Xiaomi earlier plunged to an intraday low of HK$28.25 before closing at HK$29.30 or 10.3 per cent below Thursday’s closing. The slump wiped out HK$66.7 billion (US$8.6 billion) of market value from the phone company. The stock carries a 3.5 per cent weight, making it the ninth largest constituent in the main index, and has the fifth-largest 4.5 per cent weight in the local Composite Index.

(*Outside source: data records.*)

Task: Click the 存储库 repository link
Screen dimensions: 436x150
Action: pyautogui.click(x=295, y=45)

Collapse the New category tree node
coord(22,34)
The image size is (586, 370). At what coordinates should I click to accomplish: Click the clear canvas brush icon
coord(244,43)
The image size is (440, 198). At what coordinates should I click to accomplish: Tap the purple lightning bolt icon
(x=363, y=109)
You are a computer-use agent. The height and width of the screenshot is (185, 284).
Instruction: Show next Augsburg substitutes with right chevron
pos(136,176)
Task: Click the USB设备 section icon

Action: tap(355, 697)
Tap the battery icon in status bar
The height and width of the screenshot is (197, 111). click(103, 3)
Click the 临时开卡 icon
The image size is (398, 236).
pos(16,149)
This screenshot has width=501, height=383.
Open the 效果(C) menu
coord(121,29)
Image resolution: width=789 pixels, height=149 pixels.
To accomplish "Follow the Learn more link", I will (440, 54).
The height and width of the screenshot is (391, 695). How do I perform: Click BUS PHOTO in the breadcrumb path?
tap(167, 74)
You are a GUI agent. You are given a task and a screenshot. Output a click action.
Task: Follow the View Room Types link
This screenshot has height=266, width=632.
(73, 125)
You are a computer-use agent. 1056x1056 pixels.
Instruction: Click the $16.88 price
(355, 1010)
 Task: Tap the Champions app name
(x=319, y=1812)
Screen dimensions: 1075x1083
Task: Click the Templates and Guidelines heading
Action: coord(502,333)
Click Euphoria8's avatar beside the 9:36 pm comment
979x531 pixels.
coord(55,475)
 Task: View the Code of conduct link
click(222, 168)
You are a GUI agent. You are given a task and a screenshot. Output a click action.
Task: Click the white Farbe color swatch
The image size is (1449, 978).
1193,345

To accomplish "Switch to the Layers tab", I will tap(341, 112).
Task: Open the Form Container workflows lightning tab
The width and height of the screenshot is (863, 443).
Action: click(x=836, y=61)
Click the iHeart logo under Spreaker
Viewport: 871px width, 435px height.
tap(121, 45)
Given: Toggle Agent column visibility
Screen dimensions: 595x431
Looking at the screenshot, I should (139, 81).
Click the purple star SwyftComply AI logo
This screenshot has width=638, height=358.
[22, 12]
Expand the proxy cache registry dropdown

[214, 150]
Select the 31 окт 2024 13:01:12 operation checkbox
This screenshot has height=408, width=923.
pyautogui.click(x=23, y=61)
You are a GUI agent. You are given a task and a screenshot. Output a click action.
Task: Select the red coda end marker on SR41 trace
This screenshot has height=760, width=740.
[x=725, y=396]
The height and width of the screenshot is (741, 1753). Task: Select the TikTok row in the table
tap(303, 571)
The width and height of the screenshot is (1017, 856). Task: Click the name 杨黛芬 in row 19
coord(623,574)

Bank stocks jumped as investors switched to safer bets. Postal Savings Bank of China surged by 8.4 per cent in Shanghai and 10.2 per cent in Hong Kong while Industrial and Commercial Bank of China and rival China Construction Bank climbed by 1.6 and 2.1 per cent respectively. AIA Group, the biggest Hang Seng constituent, jumped 3.7 per cent to HK$104.40.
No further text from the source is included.